Grading What to do about dangerous debris ?

   / What to do about dangerous debris ? #1  

jnjpream

Gold Member
Joined
Sep 27, 2008
Messages
266
Location
Berthoud CO
Tractor
BX22
I have a few acres and the back couple seem like they were used as a dump by the people that owned the farm the land was originally part of. You can walk across the property a couple times and fill a coffee can with broken glass, metal pieces, and barb wire.

My son has yet to injure himself while playing in the field, which we try to avoid, but the dogs have been hurt several times in the past year.

Does anybody have suggestions on how to remove, or at least reduce the danger caused by the glass and metal shrapnel?

Most of it is too small to catch with a rake.. Thought about tilling and planting a native grass over it, but not sure if that would keep the stuff down.

Thanks in advance for any advice you may have.
 
   / What to do about dangerous debris ? #2  
Thought about tilling and planting a native grass over it, but not sure if that would keep the stuff down.


That will help , but you'll still find occasional pieces that work their way to the surface

A good turf grass will solve most of it though
 
   / What to do about dangerous debris ? #4  
It is a shame that there is a mess.If you were to plow it that would find the barb wire and the metal would be turned up and it could be picked. In time the metal will rust away. The glass depending upon your soil could be there for along time, because glass is only melted sand.
Craig Clayton
 
   / What to do about dangerous debris ? #5  
The big magnets are going to help. You might consider putting an ad on Craigslist wanting free wood chips or clean soil to cover over that area. Enough wood chips will decompose and help the soil eventually.

▸ Excerpted data:
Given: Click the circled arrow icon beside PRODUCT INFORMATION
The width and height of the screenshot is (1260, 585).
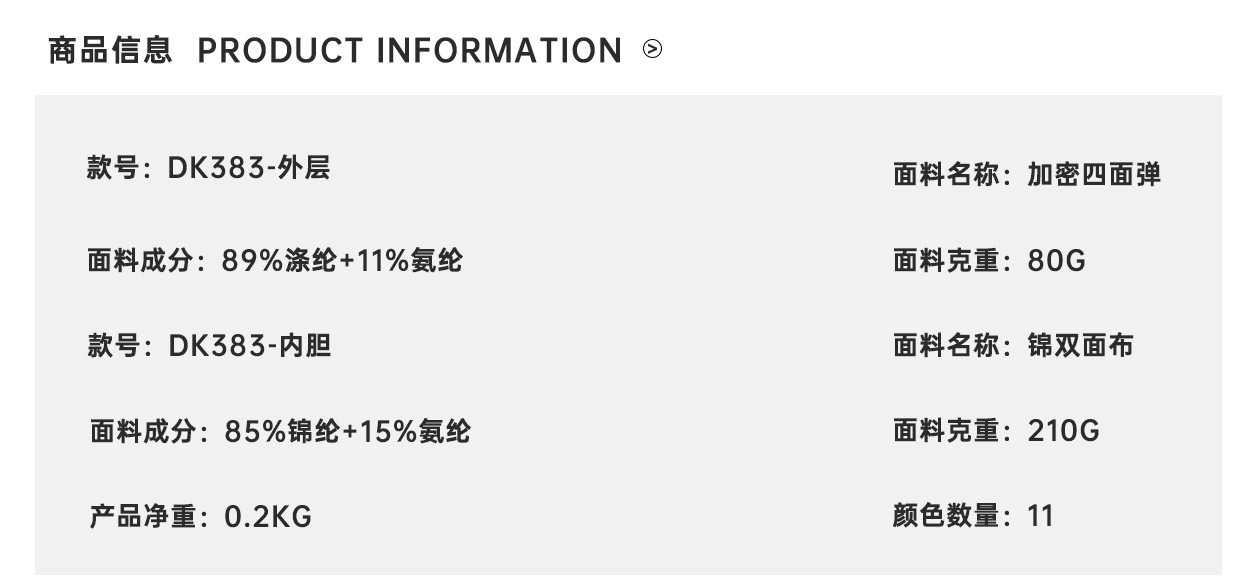Looking at the screenshot, I should tap(653, 49).
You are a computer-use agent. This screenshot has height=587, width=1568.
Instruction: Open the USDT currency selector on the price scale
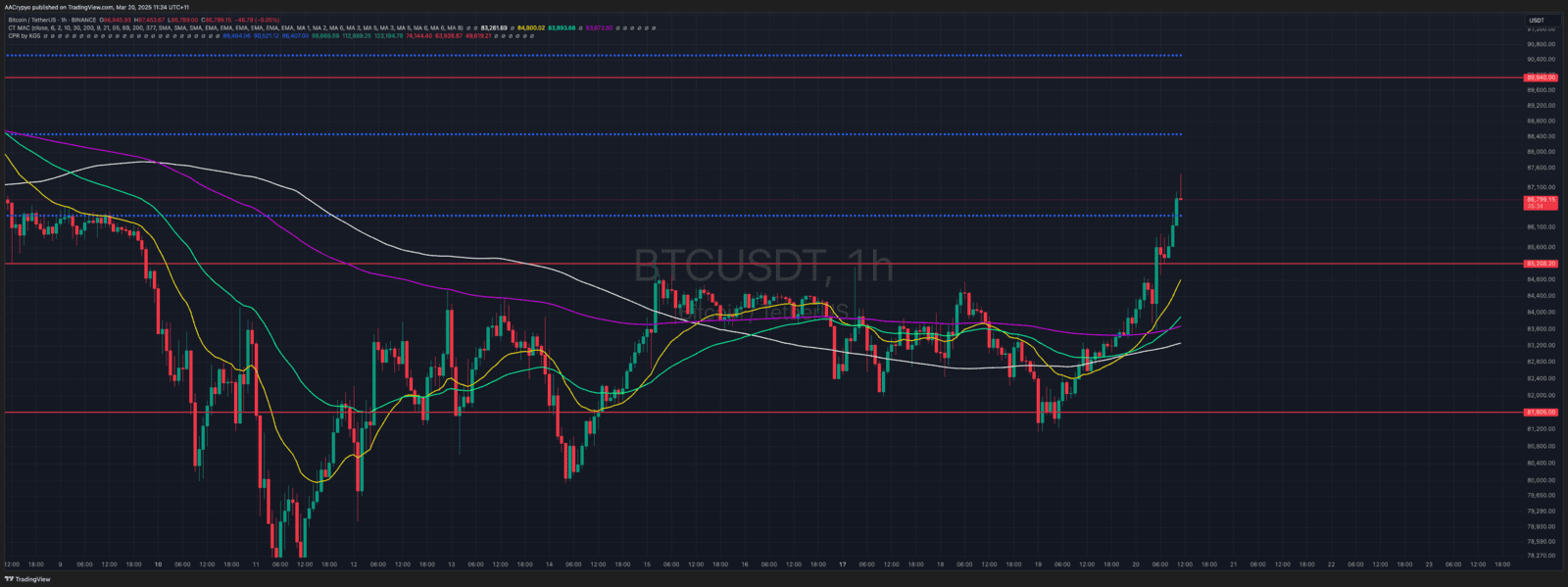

▸ Task set:
1. Please rework the debris thread starting at "That will help" and ending at "only melted sand.", putting "buffalo grass" in place of "turf grass".
2. Write what comes next in the debris thread, picking up after its last sentence.

▸ Answers to the tasks:
1.
That will help , but you'll still find occasional pieces that work their way to the surface

A good buffalo grass will solve most of it though
 
   / What to do about dangerous debris ? #4  
It is a shame that there is a mess.If you were to plow it that would find the barb wire and the metal would be turned up and it could be picked. In time the metal will rust away. The glass depending upon your soil could be there for along time, because glass is only melted sand.

2.
   / What to do about dangerous debris ? #6  
Well you may not like the answer, but I will tell you what I did, first off the "dump" I inherited, from the previous owner, was mostly in a depression in the ground with all kinds of debris, metal cans, lots of glass, pieces of iron all mixed with rocks and brush, so I pushed the topsoil around the area into the depression, waited until after a rain, and used diesel fuel and gas to make one heck of a big fire, and I mean a BIG one. when all that burned down, the brush was burned down, the plastic melted, the glass busted, and the paint burned off the cans. Then I moved several tons of creek gravel from the creek and put that over the mess. Then I took a nearby hillside, I did not really want, and scraped the top of of it and moved that on top of the gravel. Then bought about a dozen dump truck loads of black dirt, and thinly covered the top of the area, plus the top of what was the hillside, and planted grass. Wah-Lah. no more crap. Money spent, maybe in those days $1000 for dirt and diesel fuel, Would all be more now, Time spent about 2 years. Result? it looked like a park. Tractor used, 2WD Long 2360, it worked, but I could think of better ones.
James K0UA
 
   / What to do about dangerous debris ? #7  
Not a good thing to have to deal with. My first thought was it'll be hard on tires if you do any field work. Hard to say whats underneath the surface. Good Luck
 
   / What to do about dangerous debris ? #8  
My father had an area like that. I use the biggest weed eater we could buy and bushwhacked the area down. Next we pick up every little piece we could see by hand. We used a drag and atv and dragged the area many time to smooth it out, stopping every 5 mins to pick up little peices of glass we see until we physically cant see any more. Waited for rain and went to pick up peices again and then planted grass.

There is no fast easy way to clean up except for exposing the bare dirt. I like the idea of fresh dirt if you have the means.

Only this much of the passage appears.